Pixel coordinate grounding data
★ ★ ★ ★ ★ ★ ★

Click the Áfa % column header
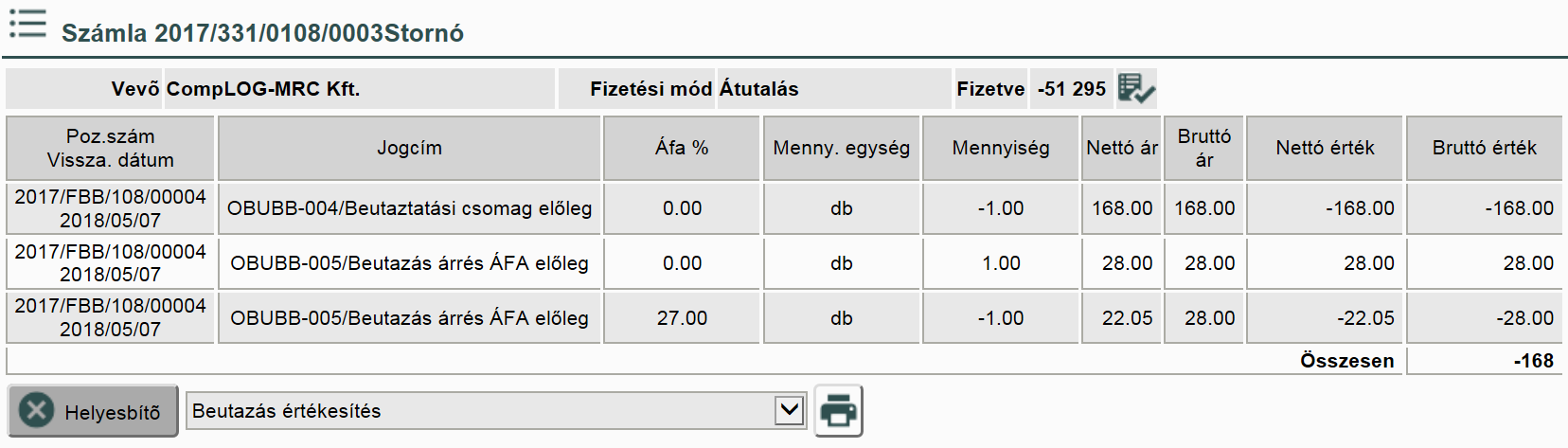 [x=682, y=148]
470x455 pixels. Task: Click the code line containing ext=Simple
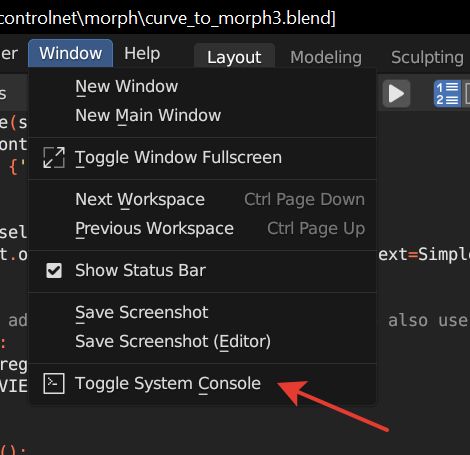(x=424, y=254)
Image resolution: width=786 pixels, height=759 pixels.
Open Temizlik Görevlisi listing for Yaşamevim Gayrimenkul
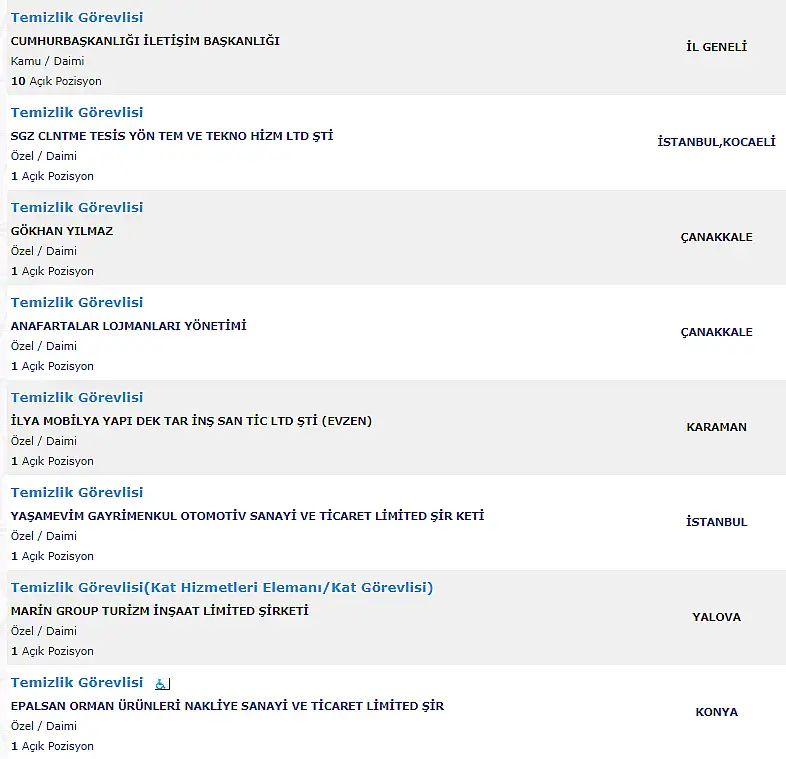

★ ★ ★ ★ ★ ★ ★

All of the records above must be copied exactly, except for the pictures.

Written reply:
Click the Áfa % column header
 [x=682, y=148]
470x455 pixels. Task: Click the code line containing ext=Simple
(x=424, y=254)
Image resolution: width=786 pixels, height=759 pixels.
Open Temizlik Görevlisi listing for Yaşamevim Gayrimenkul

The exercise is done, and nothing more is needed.